By now it was getting on for 8pm Thursday evening. At this time, and having found the latest versions of our own backup files that we could, and decided to prepare to restore these backups onto vpsh1, vpsh2 and vpsh6 to spread the load as evenly as we could. Whilst 1 team prepared to restore from backup, another team continued to work on the failed array in the hopes that something could be salvaged.

The next 8 hours were spent extracting data from tapes and preparing it ready for restoration if the rebuild was a failure / trying to rebuild the array.

Approximately 2 hours were “lost” as engineers stopped to get some sleep - and wait to see the results of the latest recovery process (each rebuild takes over an hour to process, followed by a further verify). By 6am it was pretty obvious that we were not going to be able to recover the data, and we started restoring the backups onto the live servers.

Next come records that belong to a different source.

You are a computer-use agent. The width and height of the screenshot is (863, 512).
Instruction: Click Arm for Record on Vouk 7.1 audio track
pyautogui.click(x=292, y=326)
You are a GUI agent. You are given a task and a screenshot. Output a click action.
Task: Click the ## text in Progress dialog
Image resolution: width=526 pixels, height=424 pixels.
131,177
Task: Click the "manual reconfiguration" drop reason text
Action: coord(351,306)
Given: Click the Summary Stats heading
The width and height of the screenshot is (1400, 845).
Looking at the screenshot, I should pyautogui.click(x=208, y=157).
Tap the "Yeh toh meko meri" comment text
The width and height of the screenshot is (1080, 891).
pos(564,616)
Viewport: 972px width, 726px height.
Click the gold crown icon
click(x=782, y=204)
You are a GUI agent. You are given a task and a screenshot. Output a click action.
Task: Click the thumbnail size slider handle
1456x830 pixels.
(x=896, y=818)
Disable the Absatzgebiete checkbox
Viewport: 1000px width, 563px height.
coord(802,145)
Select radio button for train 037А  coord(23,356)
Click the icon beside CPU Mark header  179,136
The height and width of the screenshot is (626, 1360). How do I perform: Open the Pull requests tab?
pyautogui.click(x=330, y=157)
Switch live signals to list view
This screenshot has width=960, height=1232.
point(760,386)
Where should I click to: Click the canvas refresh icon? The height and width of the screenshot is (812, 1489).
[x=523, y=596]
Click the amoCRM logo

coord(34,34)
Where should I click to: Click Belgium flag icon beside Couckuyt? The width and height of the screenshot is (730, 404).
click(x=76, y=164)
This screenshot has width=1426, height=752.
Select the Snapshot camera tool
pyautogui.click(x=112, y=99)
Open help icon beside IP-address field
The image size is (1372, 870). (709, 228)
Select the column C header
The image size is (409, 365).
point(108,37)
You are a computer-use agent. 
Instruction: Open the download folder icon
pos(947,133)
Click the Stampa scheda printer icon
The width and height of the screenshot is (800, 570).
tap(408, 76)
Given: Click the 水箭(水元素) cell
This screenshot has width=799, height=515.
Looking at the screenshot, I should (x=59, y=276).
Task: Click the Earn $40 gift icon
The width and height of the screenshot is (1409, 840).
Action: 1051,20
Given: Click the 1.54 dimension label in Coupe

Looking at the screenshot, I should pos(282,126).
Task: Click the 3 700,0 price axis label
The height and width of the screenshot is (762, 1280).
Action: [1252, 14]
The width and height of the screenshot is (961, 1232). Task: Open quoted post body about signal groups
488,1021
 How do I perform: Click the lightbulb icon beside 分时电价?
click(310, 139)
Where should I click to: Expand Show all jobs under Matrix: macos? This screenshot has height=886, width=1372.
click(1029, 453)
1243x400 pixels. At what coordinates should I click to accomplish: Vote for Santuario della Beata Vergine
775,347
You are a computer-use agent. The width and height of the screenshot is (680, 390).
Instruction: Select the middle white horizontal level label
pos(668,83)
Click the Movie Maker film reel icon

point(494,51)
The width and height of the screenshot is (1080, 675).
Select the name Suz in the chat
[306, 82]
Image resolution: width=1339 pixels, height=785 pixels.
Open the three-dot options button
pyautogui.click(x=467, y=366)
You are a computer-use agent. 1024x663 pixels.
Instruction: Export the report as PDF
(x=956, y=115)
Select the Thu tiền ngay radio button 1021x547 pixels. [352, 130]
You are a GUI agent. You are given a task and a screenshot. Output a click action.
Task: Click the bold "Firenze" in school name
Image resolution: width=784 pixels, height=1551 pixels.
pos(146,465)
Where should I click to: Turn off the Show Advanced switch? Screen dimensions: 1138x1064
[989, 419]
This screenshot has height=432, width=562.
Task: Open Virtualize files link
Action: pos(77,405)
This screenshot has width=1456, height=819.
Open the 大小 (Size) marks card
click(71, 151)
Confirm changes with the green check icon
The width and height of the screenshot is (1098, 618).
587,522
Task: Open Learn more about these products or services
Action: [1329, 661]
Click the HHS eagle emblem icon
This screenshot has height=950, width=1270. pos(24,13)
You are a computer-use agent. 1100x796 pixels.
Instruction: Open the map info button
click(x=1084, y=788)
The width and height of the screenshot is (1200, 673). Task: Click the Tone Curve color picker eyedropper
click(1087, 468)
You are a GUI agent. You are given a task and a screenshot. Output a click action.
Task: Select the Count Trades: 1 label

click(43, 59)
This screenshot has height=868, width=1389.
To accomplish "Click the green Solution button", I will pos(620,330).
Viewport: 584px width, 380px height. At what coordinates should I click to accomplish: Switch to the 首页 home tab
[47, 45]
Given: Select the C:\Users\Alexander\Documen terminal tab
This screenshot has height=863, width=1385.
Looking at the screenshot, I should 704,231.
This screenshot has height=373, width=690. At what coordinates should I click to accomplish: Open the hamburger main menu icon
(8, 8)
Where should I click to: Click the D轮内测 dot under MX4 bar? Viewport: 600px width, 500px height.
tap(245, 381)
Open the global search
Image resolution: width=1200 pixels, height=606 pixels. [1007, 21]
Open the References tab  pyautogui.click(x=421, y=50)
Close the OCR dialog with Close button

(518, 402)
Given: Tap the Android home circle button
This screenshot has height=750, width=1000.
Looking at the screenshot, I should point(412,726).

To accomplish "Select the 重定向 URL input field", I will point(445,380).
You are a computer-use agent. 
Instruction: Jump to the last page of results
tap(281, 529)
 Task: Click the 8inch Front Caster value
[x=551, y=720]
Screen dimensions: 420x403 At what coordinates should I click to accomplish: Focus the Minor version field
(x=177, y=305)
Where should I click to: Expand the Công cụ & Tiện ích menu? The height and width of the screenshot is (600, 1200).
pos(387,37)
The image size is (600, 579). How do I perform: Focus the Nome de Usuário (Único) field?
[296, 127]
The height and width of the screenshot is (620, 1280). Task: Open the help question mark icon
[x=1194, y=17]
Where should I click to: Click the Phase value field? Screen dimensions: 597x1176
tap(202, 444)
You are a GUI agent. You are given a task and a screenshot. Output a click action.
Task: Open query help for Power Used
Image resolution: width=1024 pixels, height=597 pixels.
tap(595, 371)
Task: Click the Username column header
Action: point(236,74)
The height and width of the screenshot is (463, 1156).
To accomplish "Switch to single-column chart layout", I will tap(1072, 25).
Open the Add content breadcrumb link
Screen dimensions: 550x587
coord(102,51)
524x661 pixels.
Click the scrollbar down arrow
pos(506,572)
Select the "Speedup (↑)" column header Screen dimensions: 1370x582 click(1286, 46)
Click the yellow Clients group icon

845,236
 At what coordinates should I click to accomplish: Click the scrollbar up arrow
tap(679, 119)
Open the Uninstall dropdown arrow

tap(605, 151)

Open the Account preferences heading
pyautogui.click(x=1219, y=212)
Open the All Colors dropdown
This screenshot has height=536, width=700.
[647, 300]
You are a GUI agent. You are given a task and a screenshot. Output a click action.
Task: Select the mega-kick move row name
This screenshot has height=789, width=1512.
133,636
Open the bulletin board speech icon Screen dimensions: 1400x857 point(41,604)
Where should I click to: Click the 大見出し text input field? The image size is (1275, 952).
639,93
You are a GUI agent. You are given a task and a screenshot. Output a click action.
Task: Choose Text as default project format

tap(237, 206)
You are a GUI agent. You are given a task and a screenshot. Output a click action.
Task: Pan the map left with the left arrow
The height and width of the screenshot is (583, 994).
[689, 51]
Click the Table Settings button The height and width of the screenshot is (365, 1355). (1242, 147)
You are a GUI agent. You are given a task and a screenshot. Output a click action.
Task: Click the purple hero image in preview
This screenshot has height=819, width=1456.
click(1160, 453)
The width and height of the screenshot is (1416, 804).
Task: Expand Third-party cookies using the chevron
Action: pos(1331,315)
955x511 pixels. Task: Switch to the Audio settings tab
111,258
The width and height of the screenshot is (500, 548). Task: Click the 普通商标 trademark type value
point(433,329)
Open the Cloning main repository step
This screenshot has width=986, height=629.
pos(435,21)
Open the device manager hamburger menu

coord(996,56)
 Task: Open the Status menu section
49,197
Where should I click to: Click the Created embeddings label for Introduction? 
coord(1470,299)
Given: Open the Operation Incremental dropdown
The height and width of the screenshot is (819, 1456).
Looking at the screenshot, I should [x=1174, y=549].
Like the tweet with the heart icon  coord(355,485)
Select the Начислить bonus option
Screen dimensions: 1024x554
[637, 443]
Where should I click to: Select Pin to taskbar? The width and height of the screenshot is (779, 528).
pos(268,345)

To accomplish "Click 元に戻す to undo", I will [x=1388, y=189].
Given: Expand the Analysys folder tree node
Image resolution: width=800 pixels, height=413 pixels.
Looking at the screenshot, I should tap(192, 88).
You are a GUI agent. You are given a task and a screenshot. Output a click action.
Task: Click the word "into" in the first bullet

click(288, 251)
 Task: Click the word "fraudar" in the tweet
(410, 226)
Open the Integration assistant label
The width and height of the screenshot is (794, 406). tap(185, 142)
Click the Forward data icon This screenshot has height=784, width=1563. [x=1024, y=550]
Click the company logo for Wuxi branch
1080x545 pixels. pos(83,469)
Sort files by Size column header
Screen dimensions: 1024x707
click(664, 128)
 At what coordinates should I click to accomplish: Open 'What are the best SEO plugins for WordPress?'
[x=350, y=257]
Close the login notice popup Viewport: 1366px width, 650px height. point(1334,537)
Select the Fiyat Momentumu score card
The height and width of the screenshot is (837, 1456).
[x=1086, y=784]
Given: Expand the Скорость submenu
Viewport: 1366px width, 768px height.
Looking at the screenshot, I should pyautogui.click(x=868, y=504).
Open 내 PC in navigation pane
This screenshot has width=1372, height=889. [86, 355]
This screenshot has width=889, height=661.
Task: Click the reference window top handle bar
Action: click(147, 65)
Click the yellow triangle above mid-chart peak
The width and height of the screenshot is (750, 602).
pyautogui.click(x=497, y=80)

The restoration process took several hours, but customer sites started to appear “online” from approximately 10am, approximately 24 hours after they “vanished”. We are aware that some sites / email accounts were not restored until nearly 5pm, this was due to a number of problems with the restoration of a MySQL database on one of the shared hosting servers.

Whilst all of this was going on, we detected a similar failure mode on vpsh2 and had to immediately stop copying new sites onto this node, and start to move all the sites that were already on this server off onto vpsh1 and vpsh6 - aswell as to continue to restore the remainder of the sites to these nodes.

We have now rebuilt vpsh2 from scratch, and are working on rebuilding vpsh3 at this time. The replacement parts for vpsh4 and vpsh5 are still on back order although we hope to have them within the next 14 days. Additional storage units for our current backup servers are also still on back order, however we hope to have these within the next 7-10 days.

Questions

The one question we have been asked time and time again over the last 48 hours is why were the backups not more recent / why were there no backups.

The fact is that backup is the responsibility of the customer. As well as our basic services, we do run a managed service at additional cost where we take responsibility for a customer’s backups. Those customers with this service were restored fairly promptly to a recent offsite backup.

Customers on the non-managed services were restored from our periodic “system wide” backups which are taken once a month and kept for three months.

Ideally, we would like to take more frequent backups but the load this adds to the servers would create a cost increase which many of our customers would find unacceptable. Whilst we hope and trust that such a catastrophic data loss will never occur again, we would stress that customers should either ensure that they back up at their own premises or should consider upgrading to a managed service.

Jon Morby
Managing Director